### [What you should do]
Those lines of the records that contain "Репатриация" are to be located and copied.

(Information provided begins)

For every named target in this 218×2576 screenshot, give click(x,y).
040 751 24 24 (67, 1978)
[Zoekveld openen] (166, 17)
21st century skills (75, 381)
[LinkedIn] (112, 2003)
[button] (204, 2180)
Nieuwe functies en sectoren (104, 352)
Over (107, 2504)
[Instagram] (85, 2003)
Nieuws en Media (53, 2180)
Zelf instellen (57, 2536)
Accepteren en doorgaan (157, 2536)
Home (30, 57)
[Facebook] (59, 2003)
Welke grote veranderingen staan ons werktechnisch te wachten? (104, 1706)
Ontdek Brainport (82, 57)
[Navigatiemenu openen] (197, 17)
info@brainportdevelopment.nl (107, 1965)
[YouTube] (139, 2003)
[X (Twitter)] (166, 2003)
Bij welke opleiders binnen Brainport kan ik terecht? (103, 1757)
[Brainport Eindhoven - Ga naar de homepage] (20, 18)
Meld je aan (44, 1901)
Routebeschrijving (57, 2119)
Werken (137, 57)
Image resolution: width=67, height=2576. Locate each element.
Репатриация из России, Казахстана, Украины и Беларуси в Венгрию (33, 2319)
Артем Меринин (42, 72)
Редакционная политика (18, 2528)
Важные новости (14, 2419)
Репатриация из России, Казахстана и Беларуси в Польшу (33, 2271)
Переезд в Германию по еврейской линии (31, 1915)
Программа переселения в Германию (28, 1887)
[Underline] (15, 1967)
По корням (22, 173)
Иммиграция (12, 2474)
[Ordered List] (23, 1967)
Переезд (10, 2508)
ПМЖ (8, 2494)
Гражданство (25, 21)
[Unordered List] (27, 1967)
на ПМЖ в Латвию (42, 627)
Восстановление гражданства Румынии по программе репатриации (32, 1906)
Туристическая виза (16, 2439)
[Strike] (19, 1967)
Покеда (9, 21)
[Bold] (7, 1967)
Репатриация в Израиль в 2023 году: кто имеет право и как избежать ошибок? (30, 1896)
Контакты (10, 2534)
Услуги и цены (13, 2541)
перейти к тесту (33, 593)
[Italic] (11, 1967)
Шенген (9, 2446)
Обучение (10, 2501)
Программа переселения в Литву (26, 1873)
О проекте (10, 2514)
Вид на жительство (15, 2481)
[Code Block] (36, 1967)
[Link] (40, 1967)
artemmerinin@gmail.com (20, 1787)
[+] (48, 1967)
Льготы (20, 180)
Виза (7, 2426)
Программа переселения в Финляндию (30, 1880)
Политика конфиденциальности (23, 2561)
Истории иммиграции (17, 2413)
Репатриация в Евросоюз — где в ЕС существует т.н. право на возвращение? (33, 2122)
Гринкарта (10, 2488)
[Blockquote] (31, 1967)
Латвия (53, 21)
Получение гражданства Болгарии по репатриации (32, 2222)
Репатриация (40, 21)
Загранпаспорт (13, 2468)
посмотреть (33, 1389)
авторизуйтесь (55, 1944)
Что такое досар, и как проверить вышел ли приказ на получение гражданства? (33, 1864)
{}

(Information provided ends)

### [Written solution]
Репатриация из России, Казахстана, Украины и Беларуси в Венгрию (33, 2319)
Репатриация из России, Казахстана и Беларуси в Польшу (33, 2271)
Репатриация в Израиль в 2023 году: кто имеет право и как избежать ошибок? (30, 1896)
Репатриация в Евросоюз — где в ЕС существует т.н. право на возвращение? (33, 2122)
Репатриация (40, 21)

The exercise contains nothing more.